The EvoLLLution (Evo): Why does the customer experience stand out more for non-traditional students than for 18- to 22-year-olds, fresh out of high school?
Diane Johnson (DJ): Non-traditional students are usually adults who have some life experience and are dealing with day-to-day life challenges. To balance their work and life responsibilities they must prioritize how they use their time and resources.
They view college through the lens of a consumer who is buying service. For them, schooling is one of many services they use. Non-traditional students will make choices about what services are the best option for their time and money. Therefore, exceptional customer service practices are essential for universities to be competitive with this large segment of the market.
A traditional 18- to 22-year-old student seeking a college experience typically is immersed in that campus-based life experience. Attending classes and earning credit is just one part of their entire experience so institutions might be able to get away with weaker customer service in some areas if there are strong draws in others. Another factor is that 18- to 22-year-olds who go to college right out of high school don’t yet recognize the power they have as a consumer. They often have someone else paying the bill and they are acculturated to be a bit dependent at this stage. They have been the student who submits to the will of the teacher or school system. They tend to be more accustomed to putting up with poor customer service in schools because they don’t have many choices during that time.
Though young students may be inexperienced and unaware of their position as a consumer, universities of integrity should provide an excellent customer experience for all students.
Evo: How have advances in the eCommerce space impacted the expectations of non-traditional students when it comes to their postsecondary customer experience?
DJ: Advances in the eCommerce space have increased the expectation of high levels of autonomy to be able to manage the fiscal and academic transactions associated with their schooling. Non-traditional students expect their schools to offer a one-stop technology-hosted self-service space. They expect easy to find and use eCommerce options for application processing, tuition and fee payment, course registration, learning environments, library services, and transcript purchases. Students also expect to be able to rent or buy reasonably priced digital texts and resources instead of buying expensive printed text books.

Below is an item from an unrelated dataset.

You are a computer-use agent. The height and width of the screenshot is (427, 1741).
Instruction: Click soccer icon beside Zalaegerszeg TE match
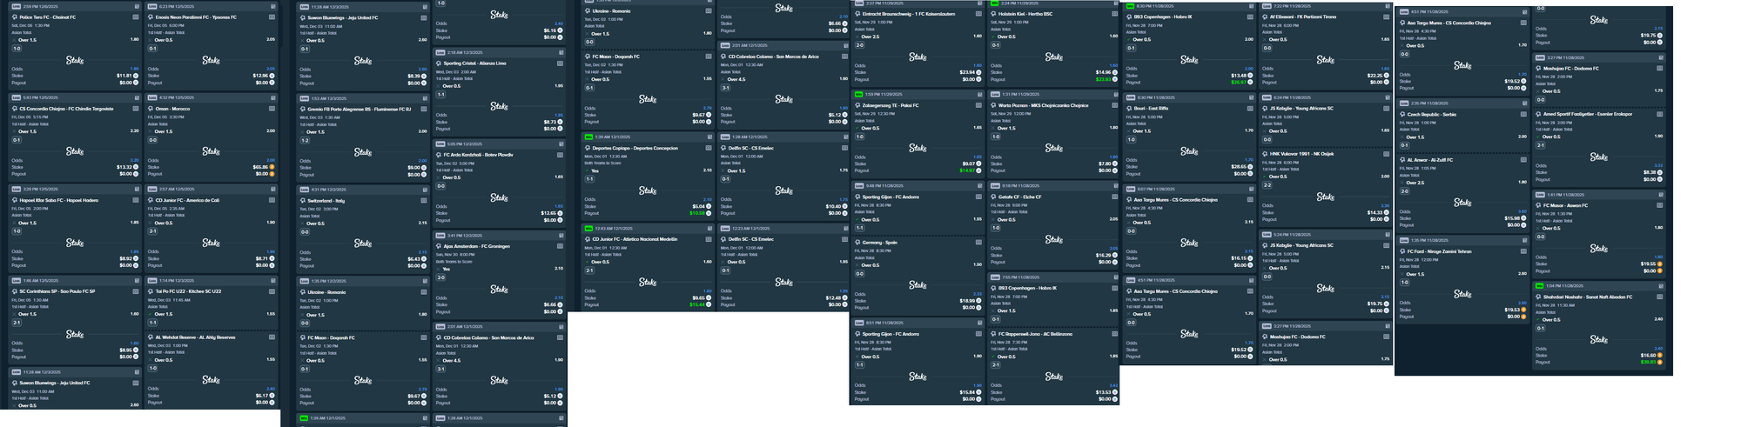tap(857, 105)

Non-traditional students expect these options to be available through online school bookstore interfaces or to have the option of acquiring through Amazon, Chegg, and similar sites. There is also an expectation of the ability to use cloud-based tools such as Microsoft 365, Dropbox, and other technology-hosted tools whether they must purchase them independently or they are included in their fees.
Evo: When we’re talking about customer service in the postsecondary context, what are we talking about?
DJ: Customer service in the postsecondary context refers to the philosophies, practices and tools employed when interacting with students, potential students and alumni. It refers to the way that institutions view and treat the individuals they serve.
Good customer service includes integrity in the quality of program offerings. It includes timeliness in responding to student inquiries and issues. Good customer service ensures that all students are treated with respect and genuine regard. It includes the tone that is used when speaking to a student. Customer service includes anticipating user experience issues that could create barriers for student success or convenience and eliminating those. Customer service includes eliminating wasteful or inefficient practices that drive up costs and diminish the student experience. Customer service means that representatives of an institution always conduct themselves in a professional and respectable manner.
Evo: How do you respond to critics who worry that focusing on customer service outside the classroom would negatively impact the academic quality of an institution?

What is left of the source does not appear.